───── Gösterilen metin
Değerli dostlar, bu yıl, 18 Mart Çanakkale Zaferi’nin 107. yıldönümünü kutluyoruz. Bize bu cennet vatanı hediye eden, bu topraklar, bu vatan, bu millet için, hülasa milli ve manevi değerleri, namus ve şerefleri için bir insanın hayattaki en değerli varlığı olan canını hiç düşünmeden, tereddüt etmeden seve seve feda eden tüm şehitlerimizi rahmet, minnet ve şükranla anıyorum. Mekânları cennet, ruhları şad olsun. Kahraman gazilerimizi de saygıyla selamlıyorum.
Çanakkale muharebeleri, I. Dünya Savaşı içinde tayin edici öneme sahiptir. Hem Türk hem de dünya tarihinin akışını değiştirmiş; unutulmaz fedakârlıklara sahne olmuş; büyük insan kayıplarına yol açmıştır. Nusret mayın gemisi ve Mustafa Kemal Paşa’da Çanakkale Savaşları içinde tayin edici role sahiptir. Denizde ve karada savaşın akışını, kaderini değiştirmişlerdir.[1]
Türkiye’de 18 Mart 1915 tarihindeki deniz zaferinin yıldönümüyle sembolleşen Çanakkale muharebeleri, esas olarak 25 Nisan 1915’de Müttefik kuvvetlerinin Gelibolu Yarımadası’nda yaptıkları çıkarmalarla başlar ve 9 Ocak 1916’da aynı kuvvetlerin Türk kıyılarını tamamen terk etmesiyle son bulur.
──────────
───── Verilen bilgiler
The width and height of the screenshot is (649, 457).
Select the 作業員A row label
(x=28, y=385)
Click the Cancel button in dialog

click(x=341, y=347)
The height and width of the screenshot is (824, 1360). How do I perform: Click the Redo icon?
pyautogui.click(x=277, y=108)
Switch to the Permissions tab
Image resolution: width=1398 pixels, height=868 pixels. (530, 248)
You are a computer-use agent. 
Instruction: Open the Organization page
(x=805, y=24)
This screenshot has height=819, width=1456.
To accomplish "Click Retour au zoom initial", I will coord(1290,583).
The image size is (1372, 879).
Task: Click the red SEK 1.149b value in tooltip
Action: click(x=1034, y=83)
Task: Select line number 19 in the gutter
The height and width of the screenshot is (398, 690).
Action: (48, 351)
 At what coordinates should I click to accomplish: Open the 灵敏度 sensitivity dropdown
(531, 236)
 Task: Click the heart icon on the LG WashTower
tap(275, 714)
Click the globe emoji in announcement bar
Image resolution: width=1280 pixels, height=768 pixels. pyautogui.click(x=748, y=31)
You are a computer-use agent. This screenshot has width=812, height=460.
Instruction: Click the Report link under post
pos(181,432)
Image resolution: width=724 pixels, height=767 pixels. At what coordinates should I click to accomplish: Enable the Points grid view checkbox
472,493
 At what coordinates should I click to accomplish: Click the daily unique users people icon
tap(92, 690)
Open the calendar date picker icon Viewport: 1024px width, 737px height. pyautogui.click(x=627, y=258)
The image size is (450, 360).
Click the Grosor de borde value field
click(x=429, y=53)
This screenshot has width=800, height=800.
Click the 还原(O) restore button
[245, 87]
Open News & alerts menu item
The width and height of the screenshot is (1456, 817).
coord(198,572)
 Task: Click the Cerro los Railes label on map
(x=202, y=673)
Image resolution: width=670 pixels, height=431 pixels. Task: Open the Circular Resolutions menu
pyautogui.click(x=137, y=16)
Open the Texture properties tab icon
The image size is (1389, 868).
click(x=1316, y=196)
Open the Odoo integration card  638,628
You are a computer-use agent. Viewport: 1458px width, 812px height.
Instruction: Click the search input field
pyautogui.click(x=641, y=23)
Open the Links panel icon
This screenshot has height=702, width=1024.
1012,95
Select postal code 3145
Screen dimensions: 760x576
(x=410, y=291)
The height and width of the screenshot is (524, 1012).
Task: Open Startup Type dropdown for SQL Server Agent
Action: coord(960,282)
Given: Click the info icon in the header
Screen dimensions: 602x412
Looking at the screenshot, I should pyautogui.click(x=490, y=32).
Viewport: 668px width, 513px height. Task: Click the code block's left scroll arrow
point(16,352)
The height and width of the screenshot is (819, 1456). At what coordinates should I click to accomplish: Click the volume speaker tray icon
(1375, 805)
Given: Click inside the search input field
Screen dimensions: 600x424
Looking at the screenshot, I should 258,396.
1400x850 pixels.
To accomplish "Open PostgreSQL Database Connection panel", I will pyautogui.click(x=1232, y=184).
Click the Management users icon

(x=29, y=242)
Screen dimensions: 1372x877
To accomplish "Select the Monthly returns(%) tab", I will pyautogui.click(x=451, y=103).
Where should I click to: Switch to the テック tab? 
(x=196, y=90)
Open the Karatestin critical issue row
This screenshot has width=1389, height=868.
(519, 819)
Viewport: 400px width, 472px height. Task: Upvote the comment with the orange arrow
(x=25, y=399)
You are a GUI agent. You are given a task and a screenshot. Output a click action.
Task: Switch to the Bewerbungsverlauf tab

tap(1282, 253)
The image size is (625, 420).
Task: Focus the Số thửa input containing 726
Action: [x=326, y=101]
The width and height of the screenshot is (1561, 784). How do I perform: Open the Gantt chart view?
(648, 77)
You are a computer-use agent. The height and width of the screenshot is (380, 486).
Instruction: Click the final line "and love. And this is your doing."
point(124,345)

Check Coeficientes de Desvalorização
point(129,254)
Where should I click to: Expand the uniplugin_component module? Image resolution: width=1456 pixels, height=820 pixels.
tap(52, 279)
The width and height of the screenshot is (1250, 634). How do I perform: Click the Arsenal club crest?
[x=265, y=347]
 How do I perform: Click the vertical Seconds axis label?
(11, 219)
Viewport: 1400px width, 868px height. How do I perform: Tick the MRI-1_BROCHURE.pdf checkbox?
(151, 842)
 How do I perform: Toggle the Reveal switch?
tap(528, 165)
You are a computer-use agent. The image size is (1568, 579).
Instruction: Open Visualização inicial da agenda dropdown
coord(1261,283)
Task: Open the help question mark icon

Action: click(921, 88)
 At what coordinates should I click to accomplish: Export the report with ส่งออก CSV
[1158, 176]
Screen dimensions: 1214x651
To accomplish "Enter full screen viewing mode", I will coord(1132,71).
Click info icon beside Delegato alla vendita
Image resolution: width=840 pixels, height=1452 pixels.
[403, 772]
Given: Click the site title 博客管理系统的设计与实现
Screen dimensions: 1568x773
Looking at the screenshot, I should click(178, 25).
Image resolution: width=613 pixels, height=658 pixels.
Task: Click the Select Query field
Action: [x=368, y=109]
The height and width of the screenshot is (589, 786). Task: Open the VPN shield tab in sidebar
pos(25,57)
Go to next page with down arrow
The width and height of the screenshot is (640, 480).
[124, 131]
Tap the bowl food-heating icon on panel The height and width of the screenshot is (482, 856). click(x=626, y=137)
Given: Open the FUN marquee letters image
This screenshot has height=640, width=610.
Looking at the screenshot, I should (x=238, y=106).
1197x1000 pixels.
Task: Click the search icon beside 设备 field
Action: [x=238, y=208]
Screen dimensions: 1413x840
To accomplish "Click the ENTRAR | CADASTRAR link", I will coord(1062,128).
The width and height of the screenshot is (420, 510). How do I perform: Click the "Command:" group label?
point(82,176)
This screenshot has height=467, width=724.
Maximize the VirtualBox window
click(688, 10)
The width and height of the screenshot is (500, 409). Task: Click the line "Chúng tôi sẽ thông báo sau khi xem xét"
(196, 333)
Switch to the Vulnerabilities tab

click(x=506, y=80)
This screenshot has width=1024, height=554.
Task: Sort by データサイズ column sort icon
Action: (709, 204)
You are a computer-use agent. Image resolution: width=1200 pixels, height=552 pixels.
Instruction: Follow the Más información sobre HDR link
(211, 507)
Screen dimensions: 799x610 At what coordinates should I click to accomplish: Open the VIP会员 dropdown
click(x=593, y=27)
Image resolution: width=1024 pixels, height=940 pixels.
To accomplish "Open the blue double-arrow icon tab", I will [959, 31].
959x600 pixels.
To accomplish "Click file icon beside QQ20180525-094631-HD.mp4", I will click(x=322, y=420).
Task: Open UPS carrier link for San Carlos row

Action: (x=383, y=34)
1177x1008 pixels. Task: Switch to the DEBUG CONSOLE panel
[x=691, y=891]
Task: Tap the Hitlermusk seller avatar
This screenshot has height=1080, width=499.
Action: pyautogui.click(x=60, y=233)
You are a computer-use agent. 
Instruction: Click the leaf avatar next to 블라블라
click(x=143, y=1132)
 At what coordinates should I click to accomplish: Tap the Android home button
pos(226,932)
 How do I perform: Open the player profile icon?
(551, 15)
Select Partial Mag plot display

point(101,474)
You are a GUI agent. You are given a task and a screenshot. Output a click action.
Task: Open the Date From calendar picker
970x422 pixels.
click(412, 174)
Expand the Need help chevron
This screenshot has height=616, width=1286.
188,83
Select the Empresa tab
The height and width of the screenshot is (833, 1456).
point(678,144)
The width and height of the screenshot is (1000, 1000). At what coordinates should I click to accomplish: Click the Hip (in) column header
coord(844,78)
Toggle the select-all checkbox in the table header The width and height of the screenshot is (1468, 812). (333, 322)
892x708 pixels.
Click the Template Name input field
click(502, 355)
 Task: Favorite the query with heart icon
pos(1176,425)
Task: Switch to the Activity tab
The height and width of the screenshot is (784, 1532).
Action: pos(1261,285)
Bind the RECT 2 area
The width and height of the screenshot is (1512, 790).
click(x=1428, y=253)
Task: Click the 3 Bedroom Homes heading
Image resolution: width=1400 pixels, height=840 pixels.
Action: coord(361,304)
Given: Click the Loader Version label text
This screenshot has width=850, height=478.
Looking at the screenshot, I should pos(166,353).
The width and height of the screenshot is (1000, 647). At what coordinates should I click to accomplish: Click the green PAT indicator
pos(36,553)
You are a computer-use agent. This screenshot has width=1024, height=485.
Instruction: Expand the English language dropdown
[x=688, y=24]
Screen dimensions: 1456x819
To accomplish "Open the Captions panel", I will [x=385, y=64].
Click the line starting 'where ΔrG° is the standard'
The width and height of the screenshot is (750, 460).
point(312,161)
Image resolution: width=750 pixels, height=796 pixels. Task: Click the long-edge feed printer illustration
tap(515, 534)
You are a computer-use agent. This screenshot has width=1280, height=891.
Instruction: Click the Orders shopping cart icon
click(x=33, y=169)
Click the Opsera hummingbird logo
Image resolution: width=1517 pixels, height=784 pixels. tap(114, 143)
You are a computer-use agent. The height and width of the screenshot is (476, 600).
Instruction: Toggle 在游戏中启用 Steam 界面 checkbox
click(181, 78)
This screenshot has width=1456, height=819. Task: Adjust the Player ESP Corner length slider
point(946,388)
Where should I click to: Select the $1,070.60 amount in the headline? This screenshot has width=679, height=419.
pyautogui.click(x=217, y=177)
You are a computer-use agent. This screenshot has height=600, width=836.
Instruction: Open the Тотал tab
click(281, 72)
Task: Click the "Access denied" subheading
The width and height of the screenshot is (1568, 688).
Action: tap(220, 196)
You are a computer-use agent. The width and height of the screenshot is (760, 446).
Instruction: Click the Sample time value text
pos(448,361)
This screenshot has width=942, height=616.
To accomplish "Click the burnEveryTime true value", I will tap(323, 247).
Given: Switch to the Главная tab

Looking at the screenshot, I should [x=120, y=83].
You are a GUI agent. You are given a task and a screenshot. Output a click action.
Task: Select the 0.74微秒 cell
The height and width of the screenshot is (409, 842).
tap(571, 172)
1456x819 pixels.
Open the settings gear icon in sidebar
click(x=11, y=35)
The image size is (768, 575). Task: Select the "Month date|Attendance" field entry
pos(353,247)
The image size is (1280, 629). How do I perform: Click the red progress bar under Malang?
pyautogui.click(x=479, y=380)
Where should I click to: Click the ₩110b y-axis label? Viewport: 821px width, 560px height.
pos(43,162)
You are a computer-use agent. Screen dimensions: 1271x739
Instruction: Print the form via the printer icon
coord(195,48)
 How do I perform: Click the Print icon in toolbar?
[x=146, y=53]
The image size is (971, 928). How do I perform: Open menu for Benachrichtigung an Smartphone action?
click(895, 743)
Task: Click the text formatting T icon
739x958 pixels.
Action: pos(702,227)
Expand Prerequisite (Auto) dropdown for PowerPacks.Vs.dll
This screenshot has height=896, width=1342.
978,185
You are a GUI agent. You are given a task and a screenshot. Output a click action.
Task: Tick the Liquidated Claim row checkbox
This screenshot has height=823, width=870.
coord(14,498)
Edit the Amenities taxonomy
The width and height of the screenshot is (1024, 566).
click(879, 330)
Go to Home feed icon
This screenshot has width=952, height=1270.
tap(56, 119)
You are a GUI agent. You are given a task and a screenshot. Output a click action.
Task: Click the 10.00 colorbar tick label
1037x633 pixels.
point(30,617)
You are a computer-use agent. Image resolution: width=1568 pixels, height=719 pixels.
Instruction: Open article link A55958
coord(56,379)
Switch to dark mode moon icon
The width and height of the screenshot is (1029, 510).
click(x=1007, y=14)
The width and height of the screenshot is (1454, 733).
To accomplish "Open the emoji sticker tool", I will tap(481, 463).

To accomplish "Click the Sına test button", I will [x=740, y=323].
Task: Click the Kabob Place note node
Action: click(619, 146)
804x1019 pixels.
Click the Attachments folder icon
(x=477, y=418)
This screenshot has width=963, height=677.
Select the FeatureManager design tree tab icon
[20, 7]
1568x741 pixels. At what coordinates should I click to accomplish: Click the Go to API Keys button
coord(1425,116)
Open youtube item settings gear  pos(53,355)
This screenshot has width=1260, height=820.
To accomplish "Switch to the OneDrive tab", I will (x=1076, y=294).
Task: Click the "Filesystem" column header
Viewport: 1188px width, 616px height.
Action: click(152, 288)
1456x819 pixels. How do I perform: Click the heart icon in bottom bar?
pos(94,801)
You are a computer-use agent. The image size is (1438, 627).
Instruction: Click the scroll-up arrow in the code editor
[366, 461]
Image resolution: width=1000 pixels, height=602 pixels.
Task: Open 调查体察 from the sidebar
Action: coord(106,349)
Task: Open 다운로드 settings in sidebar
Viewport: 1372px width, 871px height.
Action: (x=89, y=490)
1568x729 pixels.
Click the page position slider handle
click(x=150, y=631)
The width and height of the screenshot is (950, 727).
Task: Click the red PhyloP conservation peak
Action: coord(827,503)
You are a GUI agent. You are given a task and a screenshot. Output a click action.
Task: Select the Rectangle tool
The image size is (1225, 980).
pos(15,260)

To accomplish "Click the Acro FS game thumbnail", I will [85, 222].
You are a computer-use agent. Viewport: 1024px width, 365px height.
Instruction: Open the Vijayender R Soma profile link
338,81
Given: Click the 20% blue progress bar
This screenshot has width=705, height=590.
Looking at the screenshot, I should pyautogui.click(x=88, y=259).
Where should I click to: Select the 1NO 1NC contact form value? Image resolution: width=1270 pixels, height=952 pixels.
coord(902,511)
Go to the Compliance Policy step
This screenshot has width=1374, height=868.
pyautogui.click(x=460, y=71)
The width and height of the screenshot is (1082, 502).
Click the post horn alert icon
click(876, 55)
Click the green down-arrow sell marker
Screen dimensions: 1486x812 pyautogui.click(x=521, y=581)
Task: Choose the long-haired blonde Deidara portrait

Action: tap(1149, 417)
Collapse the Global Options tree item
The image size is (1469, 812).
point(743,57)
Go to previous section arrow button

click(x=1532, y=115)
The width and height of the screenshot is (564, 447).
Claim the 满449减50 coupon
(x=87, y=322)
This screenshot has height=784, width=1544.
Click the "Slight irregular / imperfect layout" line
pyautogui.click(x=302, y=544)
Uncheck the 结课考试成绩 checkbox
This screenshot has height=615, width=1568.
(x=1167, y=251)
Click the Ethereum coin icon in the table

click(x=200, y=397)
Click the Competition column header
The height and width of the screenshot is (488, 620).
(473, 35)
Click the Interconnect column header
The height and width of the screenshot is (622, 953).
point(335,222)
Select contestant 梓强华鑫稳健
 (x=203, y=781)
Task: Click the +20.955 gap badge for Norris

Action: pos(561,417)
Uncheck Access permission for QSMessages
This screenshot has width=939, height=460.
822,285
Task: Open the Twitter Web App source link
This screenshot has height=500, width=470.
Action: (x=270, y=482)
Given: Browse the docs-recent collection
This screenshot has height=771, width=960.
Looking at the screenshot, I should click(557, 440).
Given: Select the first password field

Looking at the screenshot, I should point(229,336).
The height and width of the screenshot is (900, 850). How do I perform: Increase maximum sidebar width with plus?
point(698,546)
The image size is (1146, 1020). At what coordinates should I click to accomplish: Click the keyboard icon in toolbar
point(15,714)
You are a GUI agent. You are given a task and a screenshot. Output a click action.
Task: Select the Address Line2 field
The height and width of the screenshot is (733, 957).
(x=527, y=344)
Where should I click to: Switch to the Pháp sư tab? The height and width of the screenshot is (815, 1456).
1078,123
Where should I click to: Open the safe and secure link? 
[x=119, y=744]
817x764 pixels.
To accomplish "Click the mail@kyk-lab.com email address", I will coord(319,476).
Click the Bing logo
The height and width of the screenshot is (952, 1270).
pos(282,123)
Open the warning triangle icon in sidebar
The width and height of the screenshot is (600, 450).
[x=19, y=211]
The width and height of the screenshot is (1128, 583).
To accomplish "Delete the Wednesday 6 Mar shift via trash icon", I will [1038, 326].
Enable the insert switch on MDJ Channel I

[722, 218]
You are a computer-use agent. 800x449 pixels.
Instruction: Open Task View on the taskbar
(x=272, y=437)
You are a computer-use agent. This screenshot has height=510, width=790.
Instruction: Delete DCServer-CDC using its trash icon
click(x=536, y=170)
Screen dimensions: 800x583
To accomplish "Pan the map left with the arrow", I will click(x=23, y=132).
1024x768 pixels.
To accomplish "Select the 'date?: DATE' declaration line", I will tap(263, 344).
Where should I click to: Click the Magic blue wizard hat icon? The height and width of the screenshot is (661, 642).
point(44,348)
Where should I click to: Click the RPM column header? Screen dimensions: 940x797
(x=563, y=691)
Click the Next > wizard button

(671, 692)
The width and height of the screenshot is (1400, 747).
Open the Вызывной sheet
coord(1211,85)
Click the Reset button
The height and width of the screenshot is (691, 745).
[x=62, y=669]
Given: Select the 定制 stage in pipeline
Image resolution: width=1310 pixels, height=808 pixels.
──────────
# Yapılacak işler:
1. Çanakkale metninde "Çanakkale muharebeleri, I. Dünya Savaşı içinde" diye başlayan paragrafı, ana bilgilerini koruyarak madde madde yeniden yazın.
2. Çanakkale metninde "Değerli dostlar, bu" ile başlayıp "de saygıyla selamlıyorum." ifadesine kadar süren kısmı birebir kopyalayın.

# Görevlere göre çözümler:
1.
- Çanakkale muharebeleri, I. Dünya Savaşı içinde belirleyici bir öneme sahiptir.
- Bu muharebeler hem Türk hem de dünya tarihinin akışını değiştirmiş, unutulmaz fedakârlıklara sahne olmuş ve büyük insan kayıplarına yol açmıştır.
- Nusret mayın gemisi ile Mustafa Kemal Paşa savaşlarda belirleyici rol oynamış, denizde ve karada savaşın akışını ve kaderini değiştirmiştir.

2.
Değerli dostlar, bu yıl, 18 Mart Çanakkale Zaferi’nin 107. yıldönümünü kutluyoruz. Bize bu cennet vatanı hediye eden, bu topraklar, bu vatan, bu millet için, hülasa milli ve manevi değerleri, namus ve şerefleri için bir insanın hayattaki en değerli varlığı olan canını hiç düşünmeden, tereddüt etmeden seve seve feda eden tüm şehitlerimizi rahmet, minnet ve şükranla anıyorum. Mekânları cennet, ruhları şad olsun. Kahraman gazilerimizi de saygıyla selamlıyorum.